Data Pipeline
At the core of FastSearch is a data pipeline composed of a scraping pipeline which
- downloads lecture recordings and metadata
- extracts and normalizes lecture metadata into a MySQL database
- generates timestamped lecture transcripts (via GPU accelerated batch inference)
Further, the indexing pipeline:
- creates JSON payloads for the display and ranking of search results
- generates dense embeddings for lecture segments
- incrementally updates the ANN index with embeddings and search payloads
- rebuilds the ANN index when the embedding (bi-encoder) model changes
Transcripts
When available, FastSearch leverages fast.ai student contributed multilingual transcripts.
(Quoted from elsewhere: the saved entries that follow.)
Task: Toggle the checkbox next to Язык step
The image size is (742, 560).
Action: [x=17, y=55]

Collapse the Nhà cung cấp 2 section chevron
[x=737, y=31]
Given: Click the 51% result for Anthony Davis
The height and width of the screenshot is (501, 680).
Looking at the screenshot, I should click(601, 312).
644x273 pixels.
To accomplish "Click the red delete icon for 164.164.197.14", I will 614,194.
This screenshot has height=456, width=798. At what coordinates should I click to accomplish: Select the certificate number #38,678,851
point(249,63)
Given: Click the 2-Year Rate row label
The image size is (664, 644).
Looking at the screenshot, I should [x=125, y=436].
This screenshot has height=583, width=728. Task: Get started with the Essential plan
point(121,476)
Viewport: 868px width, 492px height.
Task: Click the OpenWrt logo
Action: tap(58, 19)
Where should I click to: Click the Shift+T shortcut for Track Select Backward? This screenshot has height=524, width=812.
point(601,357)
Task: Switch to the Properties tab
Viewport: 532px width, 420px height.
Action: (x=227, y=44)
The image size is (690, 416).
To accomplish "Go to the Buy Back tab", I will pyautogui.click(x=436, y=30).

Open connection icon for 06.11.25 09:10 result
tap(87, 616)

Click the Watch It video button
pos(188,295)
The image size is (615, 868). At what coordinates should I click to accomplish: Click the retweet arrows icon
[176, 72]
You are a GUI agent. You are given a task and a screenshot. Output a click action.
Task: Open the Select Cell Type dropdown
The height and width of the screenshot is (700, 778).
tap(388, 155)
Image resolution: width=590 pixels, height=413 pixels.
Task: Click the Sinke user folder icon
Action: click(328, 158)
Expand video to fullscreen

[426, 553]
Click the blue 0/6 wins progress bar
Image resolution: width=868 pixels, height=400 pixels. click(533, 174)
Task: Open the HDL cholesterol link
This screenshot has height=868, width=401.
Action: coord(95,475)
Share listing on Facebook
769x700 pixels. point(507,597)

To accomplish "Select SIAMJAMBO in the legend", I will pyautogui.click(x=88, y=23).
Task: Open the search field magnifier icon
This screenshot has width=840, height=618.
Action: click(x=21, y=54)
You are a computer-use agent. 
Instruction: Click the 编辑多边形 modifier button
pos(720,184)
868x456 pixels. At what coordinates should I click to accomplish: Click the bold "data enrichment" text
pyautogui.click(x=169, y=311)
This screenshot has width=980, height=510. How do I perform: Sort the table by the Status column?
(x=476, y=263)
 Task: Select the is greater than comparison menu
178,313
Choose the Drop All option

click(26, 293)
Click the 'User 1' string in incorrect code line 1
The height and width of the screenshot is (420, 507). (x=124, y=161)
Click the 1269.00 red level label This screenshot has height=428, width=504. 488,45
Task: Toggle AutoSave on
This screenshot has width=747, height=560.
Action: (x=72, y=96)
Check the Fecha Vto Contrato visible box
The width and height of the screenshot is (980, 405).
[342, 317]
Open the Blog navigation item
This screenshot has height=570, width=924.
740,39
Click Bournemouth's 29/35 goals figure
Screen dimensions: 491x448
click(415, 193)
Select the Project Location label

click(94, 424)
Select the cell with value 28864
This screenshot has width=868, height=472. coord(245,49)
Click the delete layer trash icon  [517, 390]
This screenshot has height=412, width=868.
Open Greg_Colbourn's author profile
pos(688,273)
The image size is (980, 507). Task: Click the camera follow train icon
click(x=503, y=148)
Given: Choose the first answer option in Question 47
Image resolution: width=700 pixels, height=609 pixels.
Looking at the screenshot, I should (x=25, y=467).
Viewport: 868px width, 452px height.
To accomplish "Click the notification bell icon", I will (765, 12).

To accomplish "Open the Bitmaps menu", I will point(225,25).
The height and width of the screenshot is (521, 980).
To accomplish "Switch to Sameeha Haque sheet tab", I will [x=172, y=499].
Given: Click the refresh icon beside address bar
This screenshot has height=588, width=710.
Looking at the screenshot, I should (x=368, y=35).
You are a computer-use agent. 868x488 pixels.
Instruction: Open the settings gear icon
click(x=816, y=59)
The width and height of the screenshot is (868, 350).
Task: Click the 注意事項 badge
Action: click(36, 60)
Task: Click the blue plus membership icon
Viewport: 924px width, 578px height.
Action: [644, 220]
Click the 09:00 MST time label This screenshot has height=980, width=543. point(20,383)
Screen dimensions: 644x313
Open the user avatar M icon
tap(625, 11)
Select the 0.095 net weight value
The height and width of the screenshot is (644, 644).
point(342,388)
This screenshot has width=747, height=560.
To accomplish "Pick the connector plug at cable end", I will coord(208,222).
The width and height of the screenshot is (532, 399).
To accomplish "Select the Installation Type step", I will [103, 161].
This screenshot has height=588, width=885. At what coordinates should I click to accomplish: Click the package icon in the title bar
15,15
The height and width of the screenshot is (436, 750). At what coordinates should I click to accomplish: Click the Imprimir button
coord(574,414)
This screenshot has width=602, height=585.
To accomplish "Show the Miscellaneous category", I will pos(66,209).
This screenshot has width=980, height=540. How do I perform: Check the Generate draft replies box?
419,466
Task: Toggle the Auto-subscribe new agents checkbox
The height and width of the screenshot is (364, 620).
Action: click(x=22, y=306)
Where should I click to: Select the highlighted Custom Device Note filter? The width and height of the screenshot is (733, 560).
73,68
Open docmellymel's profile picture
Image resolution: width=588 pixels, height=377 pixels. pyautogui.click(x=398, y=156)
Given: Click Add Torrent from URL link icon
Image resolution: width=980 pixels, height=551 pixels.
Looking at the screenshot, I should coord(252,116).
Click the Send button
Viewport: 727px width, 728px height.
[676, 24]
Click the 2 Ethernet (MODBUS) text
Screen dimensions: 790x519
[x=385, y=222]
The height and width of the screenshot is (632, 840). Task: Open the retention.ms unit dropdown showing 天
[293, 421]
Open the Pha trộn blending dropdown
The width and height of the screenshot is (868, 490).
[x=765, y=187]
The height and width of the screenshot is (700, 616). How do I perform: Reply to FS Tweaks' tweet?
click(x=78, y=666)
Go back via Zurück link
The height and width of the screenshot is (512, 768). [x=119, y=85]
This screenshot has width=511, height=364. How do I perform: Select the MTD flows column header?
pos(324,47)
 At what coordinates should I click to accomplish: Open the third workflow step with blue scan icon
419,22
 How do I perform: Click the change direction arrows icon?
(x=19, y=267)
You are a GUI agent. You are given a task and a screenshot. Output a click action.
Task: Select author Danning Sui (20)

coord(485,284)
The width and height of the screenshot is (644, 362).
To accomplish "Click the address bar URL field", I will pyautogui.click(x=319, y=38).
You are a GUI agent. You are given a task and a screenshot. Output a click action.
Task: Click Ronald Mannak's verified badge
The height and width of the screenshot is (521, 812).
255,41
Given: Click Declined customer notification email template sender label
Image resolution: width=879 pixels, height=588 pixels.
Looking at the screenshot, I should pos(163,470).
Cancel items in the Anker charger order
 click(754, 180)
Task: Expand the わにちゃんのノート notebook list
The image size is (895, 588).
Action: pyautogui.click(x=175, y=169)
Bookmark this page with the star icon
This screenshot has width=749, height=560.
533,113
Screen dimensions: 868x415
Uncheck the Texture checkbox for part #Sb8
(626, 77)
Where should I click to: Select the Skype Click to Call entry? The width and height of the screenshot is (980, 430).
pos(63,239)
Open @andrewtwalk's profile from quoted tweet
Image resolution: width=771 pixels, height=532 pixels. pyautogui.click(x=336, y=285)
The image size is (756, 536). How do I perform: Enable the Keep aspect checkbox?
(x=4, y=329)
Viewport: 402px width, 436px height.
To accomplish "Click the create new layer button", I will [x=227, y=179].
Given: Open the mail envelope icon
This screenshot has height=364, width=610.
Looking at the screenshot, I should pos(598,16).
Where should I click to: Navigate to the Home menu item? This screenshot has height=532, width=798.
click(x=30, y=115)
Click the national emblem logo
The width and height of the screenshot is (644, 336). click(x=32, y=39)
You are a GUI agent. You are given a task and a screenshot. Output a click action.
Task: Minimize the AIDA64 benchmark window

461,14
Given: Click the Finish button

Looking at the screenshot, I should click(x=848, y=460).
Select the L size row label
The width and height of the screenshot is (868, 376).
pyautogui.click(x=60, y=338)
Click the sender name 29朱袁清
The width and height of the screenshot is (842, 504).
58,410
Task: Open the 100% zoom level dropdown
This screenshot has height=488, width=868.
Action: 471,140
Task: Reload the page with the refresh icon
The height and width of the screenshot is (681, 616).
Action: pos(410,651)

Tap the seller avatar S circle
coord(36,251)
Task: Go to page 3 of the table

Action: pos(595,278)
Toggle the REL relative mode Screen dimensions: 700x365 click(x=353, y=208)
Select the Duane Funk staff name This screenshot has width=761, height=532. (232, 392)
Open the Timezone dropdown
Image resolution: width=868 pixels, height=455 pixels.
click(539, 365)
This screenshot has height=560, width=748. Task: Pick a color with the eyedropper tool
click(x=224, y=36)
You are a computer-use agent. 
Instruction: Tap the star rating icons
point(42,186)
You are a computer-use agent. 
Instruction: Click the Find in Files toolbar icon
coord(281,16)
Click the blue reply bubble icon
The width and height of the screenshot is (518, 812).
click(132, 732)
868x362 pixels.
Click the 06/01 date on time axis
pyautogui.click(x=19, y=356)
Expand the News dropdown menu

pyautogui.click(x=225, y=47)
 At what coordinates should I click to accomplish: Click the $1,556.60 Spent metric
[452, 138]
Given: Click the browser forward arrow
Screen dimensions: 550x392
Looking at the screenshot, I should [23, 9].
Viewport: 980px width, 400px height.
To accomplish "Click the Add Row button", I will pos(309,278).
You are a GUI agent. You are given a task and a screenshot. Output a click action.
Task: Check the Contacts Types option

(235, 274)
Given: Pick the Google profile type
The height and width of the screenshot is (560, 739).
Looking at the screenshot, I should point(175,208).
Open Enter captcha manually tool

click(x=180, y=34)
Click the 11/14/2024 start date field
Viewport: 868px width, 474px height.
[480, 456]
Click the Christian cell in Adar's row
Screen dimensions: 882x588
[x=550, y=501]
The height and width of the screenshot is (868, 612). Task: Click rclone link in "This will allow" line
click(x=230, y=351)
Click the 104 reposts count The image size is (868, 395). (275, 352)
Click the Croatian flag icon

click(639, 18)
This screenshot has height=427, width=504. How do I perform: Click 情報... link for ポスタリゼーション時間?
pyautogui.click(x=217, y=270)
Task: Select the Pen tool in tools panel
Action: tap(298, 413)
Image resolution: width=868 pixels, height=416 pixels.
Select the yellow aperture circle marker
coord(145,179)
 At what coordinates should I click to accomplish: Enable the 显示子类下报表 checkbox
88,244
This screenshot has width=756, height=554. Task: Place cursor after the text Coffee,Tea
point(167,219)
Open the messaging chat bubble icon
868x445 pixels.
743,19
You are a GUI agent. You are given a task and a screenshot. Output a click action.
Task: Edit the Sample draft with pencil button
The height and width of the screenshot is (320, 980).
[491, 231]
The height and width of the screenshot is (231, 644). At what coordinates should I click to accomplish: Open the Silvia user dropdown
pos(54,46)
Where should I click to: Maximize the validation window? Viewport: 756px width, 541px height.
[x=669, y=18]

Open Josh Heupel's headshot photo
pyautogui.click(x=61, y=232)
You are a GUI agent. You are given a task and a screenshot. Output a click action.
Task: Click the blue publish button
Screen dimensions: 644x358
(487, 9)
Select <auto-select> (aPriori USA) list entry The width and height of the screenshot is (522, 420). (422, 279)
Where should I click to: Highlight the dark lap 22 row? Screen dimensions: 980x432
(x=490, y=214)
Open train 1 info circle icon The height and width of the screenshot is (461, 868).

This not only reduces transcription costs, but helps bootstrap next-version efforts to support multilingual search, by using English user feedback to pseudo-label machine translated queries and transcripts. For lectures missing English transcripts, FastSearch falls back on OpenAI Whisper to generate high quality machine transcriptions.
Lecture transcripts are partitioned by language and stored in a versioned AWS S3 bucket, where they are queried using DuckDB (with full text search extension) during model development. This allows for efficient querying of the transcript corpus by metadata or text, without needing a development instance of ElasticSearch or MongoDB.
Coming in FastSearch 2.0
Once enough user feedback is collected, multilingual transcripts will be used to bootstrap support for other languages by this process flow:
Metadata
Each lecture FastSearch scrapes from YouTube contains 69 metadata fields. Eighteen of the fields are extracted into third norm form and stored in a MySQL database. This ensures data quality for downstream analysis and model development order by enforcing a strict relational data model.
There are three categories of stored metadata: YouTube (id, channel_id, upload date…), video (title, description, duration…) and content (chapters, categories, tags…). Content metadata is used during data labeling for topic-aware sampling for candidate search results. YouTube and video metadata are joined with references to fast.ai course materials to form the JSON search payloads stored in Qdrant vector DB.